Finance ministers and central bankers from the Group of 7 leading economic powers -- including the U.S. -- are holding informal  talks about the global economy in a stately home north of London today. But their fireside chat may not be too cozy. Germany’s finance chief is in for roasting over the hot topic of austerity.

The U.S. will lead the onslaught, urging the Germans to go for growth and ease up on austerity and slacken their demand that debt–laden euro zone countries cut their public spending. France will join in the Germany bashing and the new, anti-austerity Italian finance minister will add his voice to the small chorus of criticism.

But the Germans insist that the criticism is misplaced. They’ve already shifted ground. With Germany’s blessing, France and Spain have recently been given an extra two years to cut their budgets.

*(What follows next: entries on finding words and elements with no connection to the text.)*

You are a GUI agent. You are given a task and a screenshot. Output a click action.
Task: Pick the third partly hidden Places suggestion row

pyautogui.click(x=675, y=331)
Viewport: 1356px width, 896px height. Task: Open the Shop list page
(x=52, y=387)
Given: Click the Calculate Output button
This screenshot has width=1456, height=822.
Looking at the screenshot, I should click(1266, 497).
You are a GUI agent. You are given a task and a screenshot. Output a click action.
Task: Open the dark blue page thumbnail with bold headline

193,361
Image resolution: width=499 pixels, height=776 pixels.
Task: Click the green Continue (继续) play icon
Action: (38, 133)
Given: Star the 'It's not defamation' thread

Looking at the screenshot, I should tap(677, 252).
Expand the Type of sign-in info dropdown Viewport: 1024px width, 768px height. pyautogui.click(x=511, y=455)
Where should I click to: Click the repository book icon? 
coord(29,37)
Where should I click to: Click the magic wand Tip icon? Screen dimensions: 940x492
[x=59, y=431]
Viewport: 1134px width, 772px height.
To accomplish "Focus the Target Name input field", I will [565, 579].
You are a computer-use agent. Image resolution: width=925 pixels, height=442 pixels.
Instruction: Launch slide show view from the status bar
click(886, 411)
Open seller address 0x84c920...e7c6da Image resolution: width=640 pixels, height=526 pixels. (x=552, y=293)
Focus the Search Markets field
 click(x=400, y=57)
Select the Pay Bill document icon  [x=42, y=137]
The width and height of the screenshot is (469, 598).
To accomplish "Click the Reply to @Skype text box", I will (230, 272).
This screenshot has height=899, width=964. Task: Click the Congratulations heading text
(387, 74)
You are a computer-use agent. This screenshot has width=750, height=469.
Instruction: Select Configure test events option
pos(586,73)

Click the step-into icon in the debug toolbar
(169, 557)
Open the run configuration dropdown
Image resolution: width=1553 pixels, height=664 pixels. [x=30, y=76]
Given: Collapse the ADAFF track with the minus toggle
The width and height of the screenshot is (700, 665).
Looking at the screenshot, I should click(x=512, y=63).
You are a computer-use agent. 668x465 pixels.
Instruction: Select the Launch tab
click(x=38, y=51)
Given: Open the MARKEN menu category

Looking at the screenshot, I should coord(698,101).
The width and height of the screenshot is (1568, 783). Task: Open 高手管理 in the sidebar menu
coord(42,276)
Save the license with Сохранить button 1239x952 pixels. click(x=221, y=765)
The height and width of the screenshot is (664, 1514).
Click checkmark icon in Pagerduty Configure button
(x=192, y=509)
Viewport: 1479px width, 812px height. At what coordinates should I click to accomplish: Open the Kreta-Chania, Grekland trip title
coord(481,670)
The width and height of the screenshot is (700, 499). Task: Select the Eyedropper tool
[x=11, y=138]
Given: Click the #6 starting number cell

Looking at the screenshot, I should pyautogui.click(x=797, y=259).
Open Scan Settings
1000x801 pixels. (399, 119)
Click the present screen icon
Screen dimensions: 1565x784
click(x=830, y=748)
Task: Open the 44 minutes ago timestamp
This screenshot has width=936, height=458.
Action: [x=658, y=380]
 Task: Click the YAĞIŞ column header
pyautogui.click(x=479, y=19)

German analyst Constanze Stelzenmueller says German policy has been misunderstood.

“In all fairness, Chancellor Merkel would say this is not just about cutting debt or austerity. It’s about structural reforms to labor and services markets in order to enable growth,” says Stelzenmueller. 

Germany does have at least one ally at the meeting in Britain.  Yesterday, Prime Minister David Cameron said, “We need to go on cutting our deficit -- but at a sensible, measured pace.”